Ali ibn Abi Talib reframes Turkey's challenge through the lens of his own civil war. His choice between immediate justice and stable governance split his supporters and led to permanent division. He sees Turkey facing the same trap: acting decisively against religious authority risks civil conflict, but accepting gradual change allows deeper institutional capture. He would prioritise institutional stability but warns that rulers who cannot balance justice and governance lose both.

Alexis de Tocqueville views Turkey's religious turn as democracy working exactly as designed: majorities using institutions to reshape society according to their values. The real question is not whether Erdogan's changes are legitimate, but whether Turkey's institutions can protect secular minorities from majoritarian religious rule. He argues constitutional protections require insulation from pure majority rule, but acknowledges the anchors show these protections have already been captured through democratic means.

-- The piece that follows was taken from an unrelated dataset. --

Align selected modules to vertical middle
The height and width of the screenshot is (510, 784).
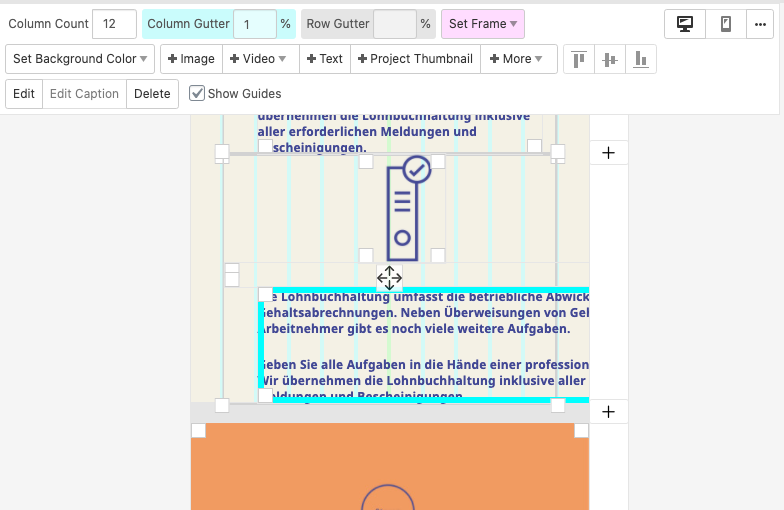(x=609, y=60)
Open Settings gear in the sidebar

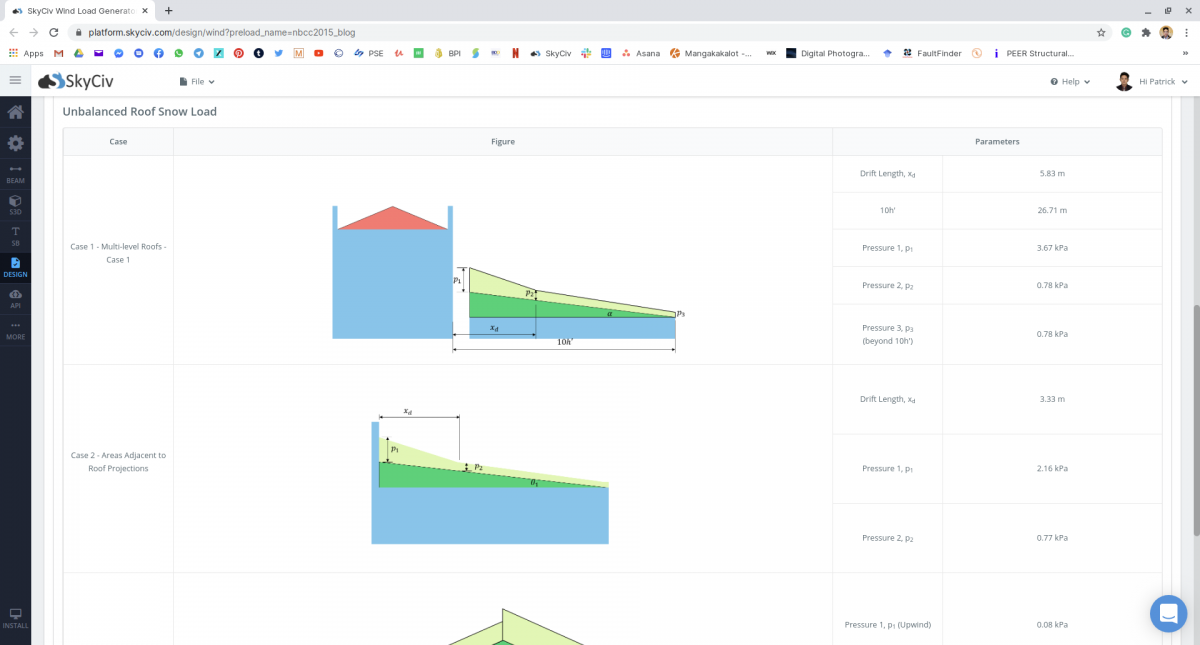[x=15, y=143]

Hannah Arendt focuses on the $2.8 billion religious bureaucracy as the key danger. This represents the conversion of political questions into administrative ones, where 140,000 religious officials make daily decisions that shape society without democratic accountability. She argues this bureaucratic capture is more dangerous than any authoritarian decree because it operates invisibly. The real path to secularism requires dismantling this administrative apparatus, not just winning elections.

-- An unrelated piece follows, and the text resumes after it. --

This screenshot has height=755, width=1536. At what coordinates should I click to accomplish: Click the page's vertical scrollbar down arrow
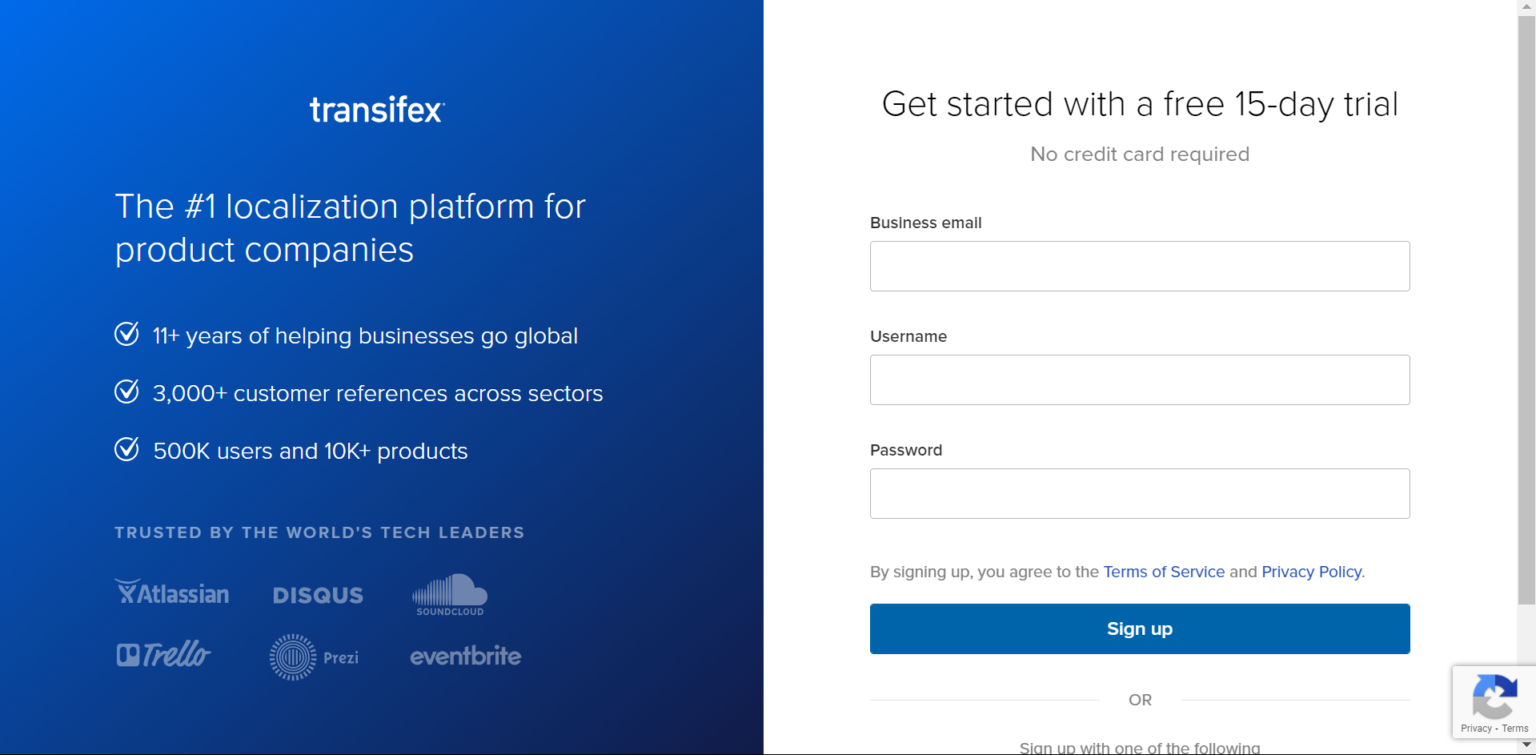pyautogui.click(x=1526, y=746)
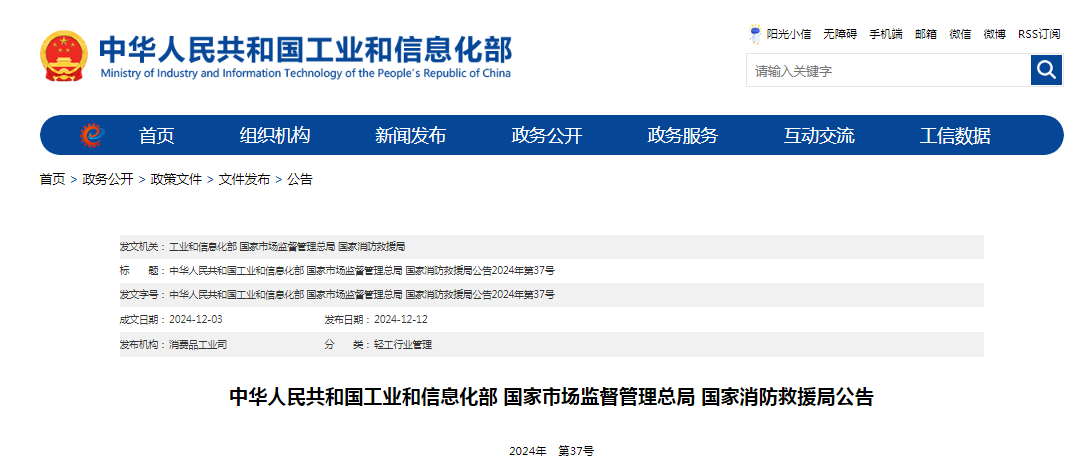Click the 邮箱 link in top bar
The height and width of the screenshot is (470, 1091).
pos(926,34)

3. Where the council agrees

The members converge on three critical points that frame Turkey's secular future. First, institutional capture has fundamentally altered the state's character beyond simple policy change. The appointment of 15,000 judges creates a judiciary that interprets law through religious frameworks, while the massive religious bureaucracy embeds Islamic authority in daily governance. Second, democratic legitimacy itself has become the mechanism of secular erosion. Erdogan's electoral success over 24 years demonstrates that majorities can systematically dismantle minority protections through constitutional means. Third, the speed of institutional transformation matters more than its formal legality. Revolutionary change in either direction carries legitimacy risks, but gradual change may allow deeper consolidation of opposing forces. These agreements establish that Turkey's secular question cannot be resolved through normal democratic competition alone.

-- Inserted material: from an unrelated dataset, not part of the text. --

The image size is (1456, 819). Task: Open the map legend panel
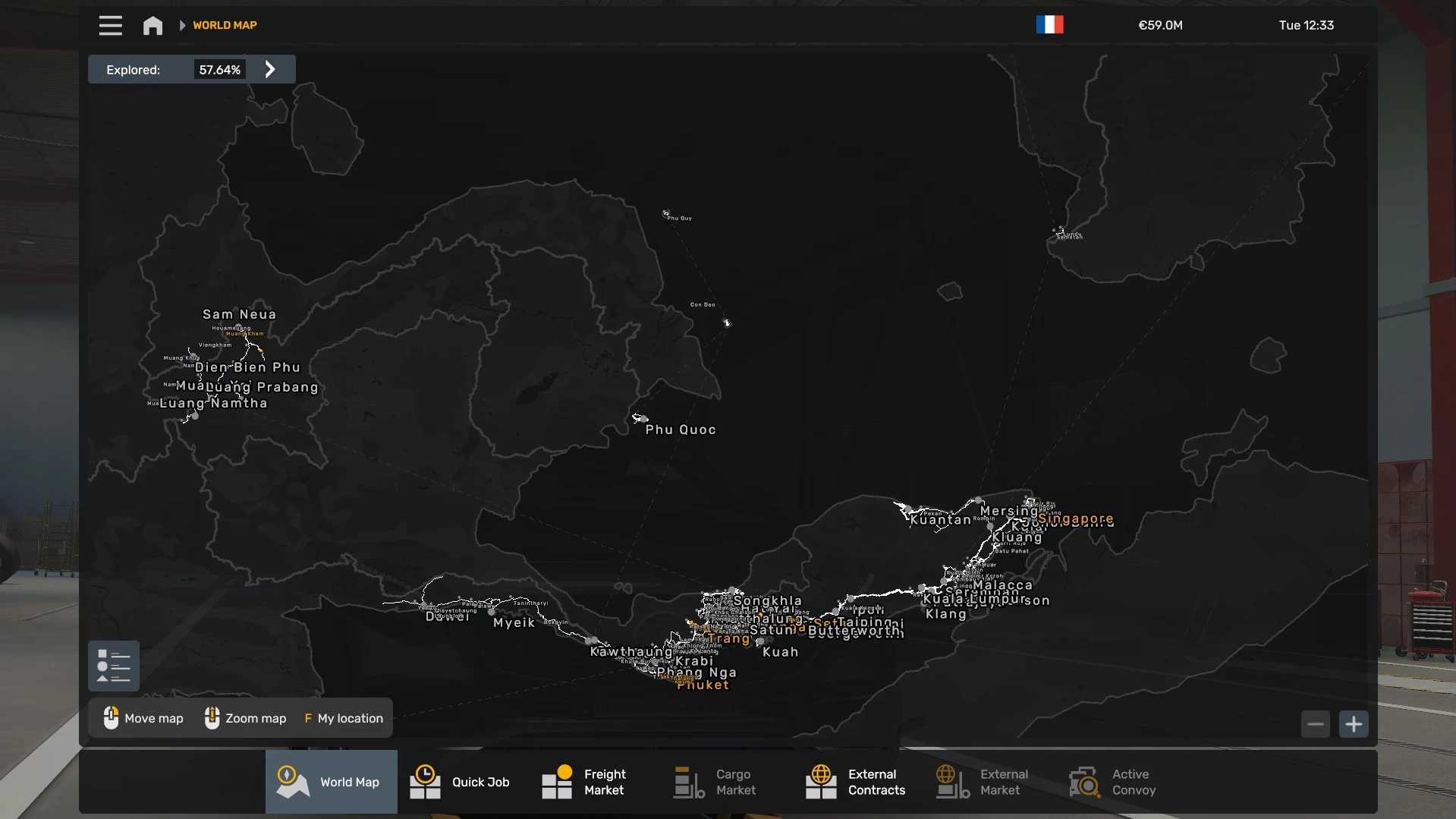114,666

4. Where the council splits

The fundamental divide runs between revolutionary transformation and institutional patience. Atatürk and Gandhi argue that captured institutions cannot reform themselves: the 15,000 appointed judges will not voluntarily restore secular jurisprudence, and the 140,000 religious officials will not dismantle their own bureaucracy. They would accept the legitimacy costs of rapid change to prevent deeper religious consolidation. Tocqueville and Arendt counter that forced secularisation without popular support created the backlash that brought Erdogan to power in the first place. They argue that constitutional protections and citizen participation must be rebuilt simultaneously through patient institutional work. Ali stands between these positions, warning that both revolutionary speed and institutional patience carry the risk of civil division that destroyed his own caliphate.

5. For a policymaker to decide on

The choice is between accepting short-term democratic illegitimacy to preserve long-term secular possibility, or accepting continued religious institutional capture while building popular support for gradual change. The first option requires suspending normal democratic competition to reverse AKP appointments and dismantle the religious bureaucracy, risking the legitimacy crisis that secular forces seek to avoid. The second accepts that the 140,000 religious officials and religious-oriented judiciary will continue shaping Turkish society while secular forces attempt to win back popular support through democratic means that may no longer be capable of producing secular outcomes.